_Listed entries_
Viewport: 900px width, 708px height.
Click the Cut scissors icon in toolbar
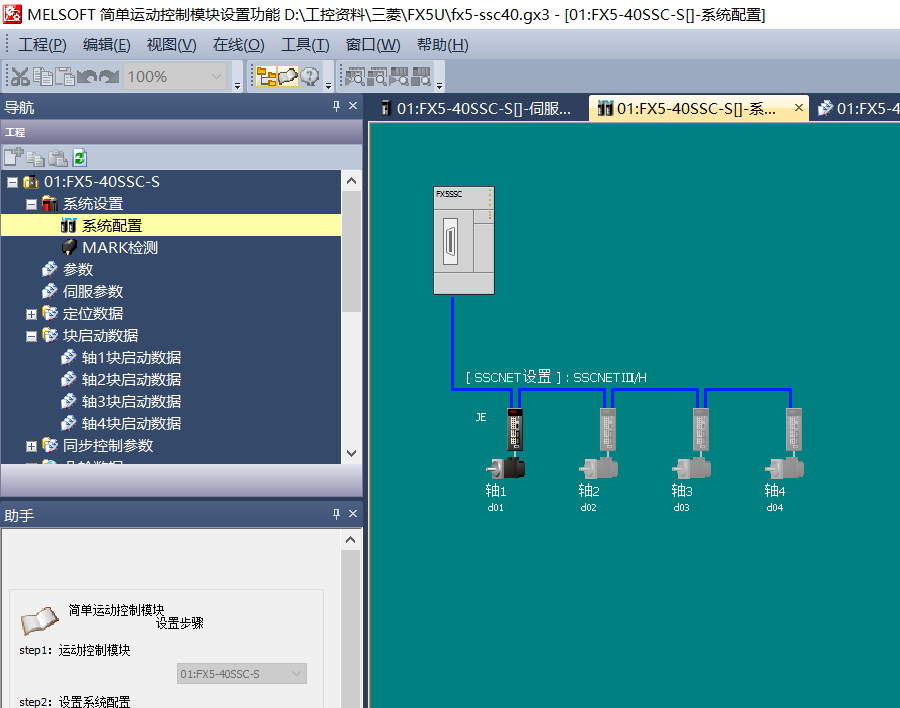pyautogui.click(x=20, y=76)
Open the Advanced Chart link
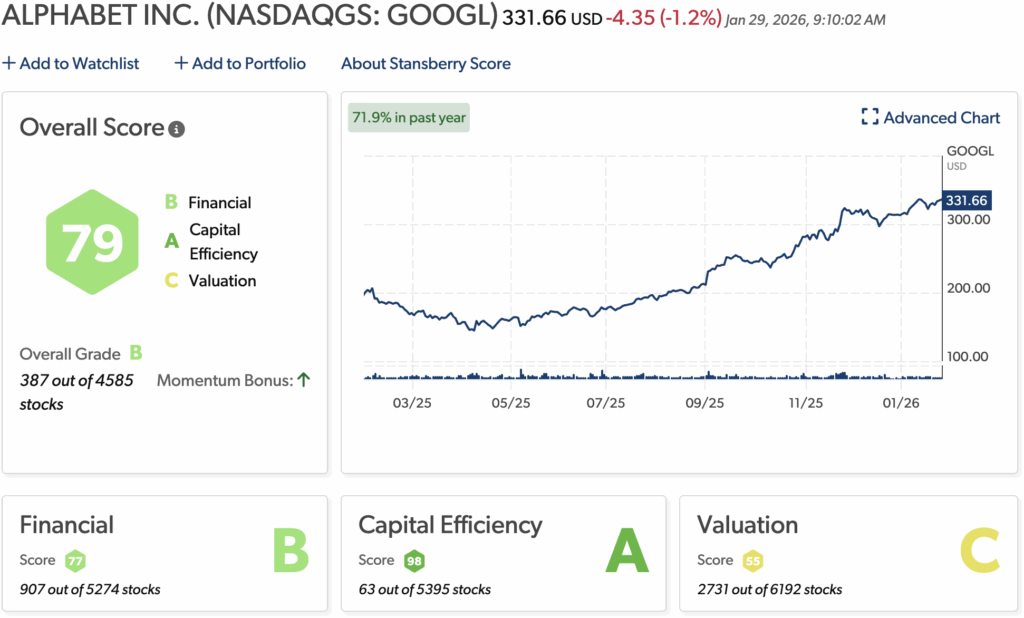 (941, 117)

_What to do_
Return the material above verbatim. Pictures are to be excluded.

_Exercise solution_
Viewport: 900px width, 708px height.
Click the Cut scissors icon in toolbar
pyautogui.click(x=20, y=76)
Open the Advanced Chart link
 (941, 117)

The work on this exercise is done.